The Inspirations series highlights RPGs having special influence on or inspiration for the design of An Age Undreamed Of, the Sundered Reach or the World of Ytherra.

Thursday, October 17, 2013

AAUO Progress Report 10.17.13

I am working — after a couple of weeks off — on part 2 of the rules for An Age Undreamed Of. This is the game systems section of the book, and approximately the second third of the core rules. I'm having to go back and tweak Part 1 more than I expected. I even added an entirely new skill (for a total of 33 in the core rules and one more as of right now planned as a definite inclusion for later.)

Combat is mostly going to follow the d20 model, stripped down to remove cruft but with a few tidbits from elsewhere fitted in. I haven't started skills and actions yet, although I have it outlined, but what is definitely not going to be in the rules is a multipage rules section for each skill. A paragraph for most of them, and a brief one if that, with a few getting more explanation.

I've also done a little bit of sketching on the source map for the graphic in the last post, refining some placeholder names and shuffling some stuff around to make it fit better. I am not what you could call "working seriously" on this end of the project at this point.

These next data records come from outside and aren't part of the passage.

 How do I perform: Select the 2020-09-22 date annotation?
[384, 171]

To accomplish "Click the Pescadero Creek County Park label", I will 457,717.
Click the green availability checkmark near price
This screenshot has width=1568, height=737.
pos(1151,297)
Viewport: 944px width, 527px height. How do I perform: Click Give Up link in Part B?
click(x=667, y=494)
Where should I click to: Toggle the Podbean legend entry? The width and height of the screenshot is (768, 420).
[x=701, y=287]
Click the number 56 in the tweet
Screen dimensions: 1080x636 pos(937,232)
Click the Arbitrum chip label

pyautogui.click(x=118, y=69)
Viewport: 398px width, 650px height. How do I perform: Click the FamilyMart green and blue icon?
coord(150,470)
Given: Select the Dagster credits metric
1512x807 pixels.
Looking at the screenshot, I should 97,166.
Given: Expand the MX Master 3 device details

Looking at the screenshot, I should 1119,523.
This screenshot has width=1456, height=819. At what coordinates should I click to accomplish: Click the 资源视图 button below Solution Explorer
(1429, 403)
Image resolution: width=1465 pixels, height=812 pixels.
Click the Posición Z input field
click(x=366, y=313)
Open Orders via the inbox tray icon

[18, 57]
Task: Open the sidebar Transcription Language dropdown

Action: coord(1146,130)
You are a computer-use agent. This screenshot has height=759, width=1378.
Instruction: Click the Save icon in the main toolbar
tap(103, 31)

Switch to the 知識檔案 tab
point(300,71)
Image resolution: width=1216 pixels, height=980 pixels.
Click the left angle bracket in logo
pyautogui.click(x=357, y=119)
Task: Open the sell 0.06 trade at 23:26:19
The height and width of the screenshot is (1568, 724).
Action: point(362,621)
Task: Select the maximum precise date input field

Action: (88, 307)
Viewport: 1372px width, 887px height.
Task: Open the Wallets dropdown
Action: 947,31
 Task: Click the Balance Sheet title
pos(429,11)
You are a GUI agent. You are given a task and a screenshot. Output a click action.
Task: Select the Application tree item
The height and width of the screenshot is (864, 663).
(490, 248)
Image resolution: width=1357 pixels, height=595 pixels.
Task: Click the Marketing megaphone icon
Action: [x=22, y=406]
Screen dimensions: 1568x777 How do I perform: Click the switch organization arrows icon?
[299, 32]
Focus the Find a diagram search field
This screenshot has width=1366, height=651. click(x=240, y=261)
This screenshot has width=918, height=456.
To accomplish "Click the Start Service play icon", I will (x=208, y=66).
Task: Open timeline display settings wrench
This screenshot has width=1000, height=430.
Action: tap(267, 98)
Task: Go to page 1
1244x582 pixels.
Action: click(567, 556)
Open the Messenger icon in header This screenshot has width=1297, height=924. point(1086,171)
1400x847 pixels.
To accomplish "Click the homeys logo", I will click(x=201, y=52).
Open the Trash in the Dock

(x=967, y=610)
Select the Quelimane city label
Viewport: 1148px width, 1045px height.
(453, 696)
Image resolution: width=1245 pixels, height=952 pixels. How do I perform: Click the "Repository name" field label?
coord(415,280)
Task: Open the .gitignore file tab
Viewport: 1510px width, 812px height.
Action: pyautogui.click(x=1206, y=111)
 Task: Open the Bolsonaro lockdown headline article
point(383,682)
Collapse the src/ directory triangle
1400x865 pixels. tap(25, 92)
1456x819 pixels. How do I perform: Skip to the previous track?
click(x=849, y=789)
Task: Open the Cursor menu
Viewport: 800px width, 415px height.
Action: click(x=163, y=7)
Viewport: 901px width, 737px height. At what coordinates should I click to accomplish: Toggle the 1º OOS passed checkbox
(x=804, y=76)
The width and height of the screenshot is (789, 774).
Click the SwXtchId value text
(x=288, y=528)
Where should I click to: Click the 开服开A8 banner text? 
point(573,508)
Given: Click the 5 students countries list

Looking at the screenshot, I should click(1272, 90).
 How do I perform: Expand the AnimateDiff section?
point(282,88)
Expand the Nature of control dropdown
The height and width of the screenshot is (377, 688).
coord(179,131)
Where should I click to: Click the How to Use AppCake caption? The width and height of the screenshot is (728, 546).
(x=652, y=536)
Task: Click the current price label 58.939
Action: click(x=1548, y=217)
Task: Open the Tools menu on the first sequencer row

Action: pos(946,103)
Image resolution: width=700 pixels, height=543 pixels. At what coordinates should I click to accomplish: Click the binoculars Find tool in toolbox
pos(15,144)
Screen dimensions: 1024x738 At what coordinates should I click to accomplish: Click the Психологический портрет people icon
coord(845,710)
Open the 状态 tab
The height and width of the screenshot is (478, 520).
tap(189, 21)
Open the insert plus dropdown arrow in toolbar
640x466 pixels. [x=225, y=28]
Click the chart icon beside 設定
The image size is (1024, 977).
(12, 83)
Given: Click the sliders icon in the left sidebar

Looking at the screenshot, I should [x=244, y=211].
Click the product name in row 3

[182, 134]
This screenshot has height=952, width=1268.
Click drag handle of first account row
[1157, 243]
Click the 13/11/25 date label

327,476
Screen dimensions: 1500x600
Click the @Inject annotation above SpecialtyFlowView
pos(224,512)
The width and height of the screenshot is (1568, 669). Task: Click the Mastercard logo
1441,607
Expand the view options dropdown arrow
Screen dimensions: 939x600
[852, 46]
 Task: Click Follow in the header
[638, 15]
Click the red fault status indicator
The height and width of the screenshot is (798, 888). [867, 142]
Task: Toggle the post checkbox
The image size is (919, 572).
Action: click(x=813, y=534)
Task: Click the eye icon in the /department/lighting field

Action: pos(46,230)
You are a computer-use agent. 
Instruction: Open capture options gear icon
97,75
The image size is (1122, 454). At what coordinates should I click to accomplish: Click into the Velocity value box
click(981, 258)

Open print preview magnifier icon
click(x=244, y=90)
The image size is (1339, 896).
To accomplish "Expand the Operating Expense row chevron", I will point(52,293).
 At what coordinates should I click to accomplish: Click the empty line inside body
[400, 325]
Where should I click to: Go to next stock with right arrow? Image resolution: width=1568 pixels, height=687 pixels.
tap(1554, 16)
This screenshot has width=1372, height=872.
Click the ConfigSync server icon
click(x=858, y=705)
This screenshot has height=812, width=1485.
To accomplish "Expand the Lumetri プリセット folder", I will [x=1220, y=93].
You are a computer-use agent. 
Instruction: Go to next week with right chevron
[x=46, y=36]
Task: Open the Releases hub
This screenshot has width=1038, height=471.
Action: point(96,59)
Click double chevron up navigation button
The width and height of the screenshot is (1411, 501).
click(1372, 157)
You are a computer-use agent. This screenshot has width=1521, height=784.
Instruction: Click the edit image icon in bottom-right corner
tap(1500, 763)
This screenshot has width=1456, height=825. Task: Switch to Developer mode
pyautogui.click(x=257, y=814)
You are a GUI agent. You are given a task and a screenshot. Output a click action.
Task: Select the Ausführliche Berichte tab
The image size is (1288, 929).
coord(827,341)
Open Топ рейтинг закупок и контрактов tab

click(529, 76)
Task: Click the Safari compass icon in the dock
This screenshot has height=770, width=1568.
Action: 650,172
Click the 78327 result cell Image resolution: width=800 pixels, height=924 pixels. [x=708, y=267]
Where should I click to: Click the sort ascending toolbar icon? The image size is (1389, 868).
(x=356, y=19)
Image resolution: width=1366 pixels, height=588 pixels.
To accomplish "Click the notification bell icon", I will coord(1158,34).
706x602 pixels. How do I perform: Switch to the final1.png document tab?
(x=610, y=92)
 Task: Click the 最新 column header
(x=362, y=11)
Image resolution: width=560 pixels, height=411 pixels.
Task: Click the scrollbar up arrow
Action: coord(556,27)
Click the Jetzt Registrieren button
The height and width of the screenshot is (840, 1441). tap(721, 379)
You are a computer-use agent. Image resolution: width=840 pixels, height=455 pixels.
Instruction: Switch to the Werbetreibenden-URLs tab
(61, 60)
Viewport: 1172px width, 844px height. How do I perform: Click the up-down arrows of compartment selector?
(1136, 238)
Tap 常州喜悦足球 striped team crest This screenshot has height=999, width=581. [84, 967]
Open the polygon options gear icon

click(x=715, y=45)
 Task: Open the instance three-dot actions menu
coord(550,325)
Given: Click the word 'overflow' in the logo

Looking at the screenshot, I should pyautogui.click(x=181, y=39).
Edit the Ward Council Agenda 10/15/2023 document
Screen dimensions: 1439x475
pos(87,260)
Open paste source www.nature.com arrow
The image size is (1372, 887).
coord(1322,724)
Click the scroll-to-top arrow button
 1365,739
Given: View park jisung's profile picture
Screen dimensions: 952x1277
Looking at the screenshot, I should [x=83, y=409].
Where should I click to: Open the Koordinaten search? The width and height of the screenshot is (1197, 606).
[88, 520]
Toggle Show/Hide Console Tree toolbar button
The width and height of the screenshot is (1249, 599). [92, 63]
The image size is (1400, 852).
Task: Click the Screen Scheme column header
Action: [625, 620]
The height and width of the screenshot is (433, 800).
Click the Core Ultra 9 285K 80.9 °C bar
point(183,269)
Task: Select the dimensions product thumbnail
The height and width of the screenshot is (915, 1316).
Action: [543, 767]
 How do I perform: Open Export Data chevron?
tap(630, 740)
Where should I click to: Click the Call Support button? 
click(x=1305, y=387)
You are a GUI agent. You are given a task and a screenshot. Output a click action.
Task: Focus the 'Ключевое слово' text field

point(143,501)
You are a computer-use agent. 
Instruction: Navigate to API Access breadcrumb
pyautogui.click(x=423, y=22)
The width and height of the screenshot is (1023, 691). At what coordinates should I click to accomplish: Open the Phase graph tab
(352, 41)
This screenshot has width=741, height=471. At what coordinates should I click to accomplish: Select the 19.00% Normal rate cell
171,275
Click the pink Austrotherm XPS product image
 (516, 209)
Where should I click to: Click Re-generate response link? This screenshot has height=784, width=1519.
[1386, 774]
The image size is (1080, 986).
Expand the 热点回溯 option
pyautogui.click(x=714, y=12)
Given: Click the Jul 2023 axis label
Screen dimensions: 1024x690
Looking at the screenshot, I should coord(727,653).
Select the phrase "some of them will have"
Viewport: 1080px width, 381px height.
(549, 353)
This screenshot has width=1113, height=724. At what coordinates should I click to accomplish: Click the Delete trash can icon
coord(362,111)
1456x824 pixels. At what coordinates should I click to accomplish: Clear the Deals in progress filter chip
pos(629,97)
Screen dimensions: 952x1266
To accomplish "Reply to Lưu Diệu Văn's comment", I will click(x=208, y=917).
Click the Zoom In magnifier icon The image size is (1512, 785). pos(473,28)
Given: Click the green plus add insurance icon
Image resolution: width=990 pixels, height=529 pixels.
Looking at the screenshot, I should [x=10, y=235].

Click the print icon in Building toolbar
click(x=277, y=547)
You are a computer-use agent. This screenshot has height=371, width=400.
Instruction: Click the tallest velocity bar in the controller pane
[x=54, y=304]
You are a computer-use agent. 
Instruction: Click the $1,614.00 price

The standard AAUO Disclaimer:
I am creating a (tabletop) fantasy role-playing game called An Age Undreamed Of, set in a mythical Forsaken Age. It is "old school" but not a a retro-clone. AAUO is built on a stripped-down d20 engine, injected with ideas from other RPGs of the late 70s and early 80. Anything you read about it here should be understood as notes on a work in progress.

Tuesday, October 15, 2013

Setting Implied and Otherwise

Back in the day tantalizing hints were encountered of a D&D world, present not just in the adventure modules but as little snippets of lore in places like the artifact descriptions in the Dungeon Master's Guide. The Ring of Gaxx, dread Vecna with his Hand and Eye, the Wind Dukes of Aaqa... these were things that had history, clearly. But only much, much later were these items developed in any concrete way. Until then they were mysterious rumors to spark the imagination.

From the standpoint of writing and designing An Age Undreamed Of, I'm taking the approach that there will be a strongly implied setting present in the game, and strictly that. While AAUO will be set in a mythical Forsaken Age, and while there will be names sprinkled throughout the text to suggest the history and cultures of this age, there will be no "official" version of that setting ever presented.

On the other hand, I do have a vast number of setting ideas and even a fairly fully realized world in the pipeline, which I will plan to get back to working on once the AAUO rules are done. At least one of these, the Sundered Reach, is a sandbox wilderness that I plan to develop for AAUO. The words "forsaken age" will likely appear together in the text of that work. It will be one small corner of a world with that appellation. But even if the book provides glimpses of a Forsaken Age, your Forsaken Age will be completely different.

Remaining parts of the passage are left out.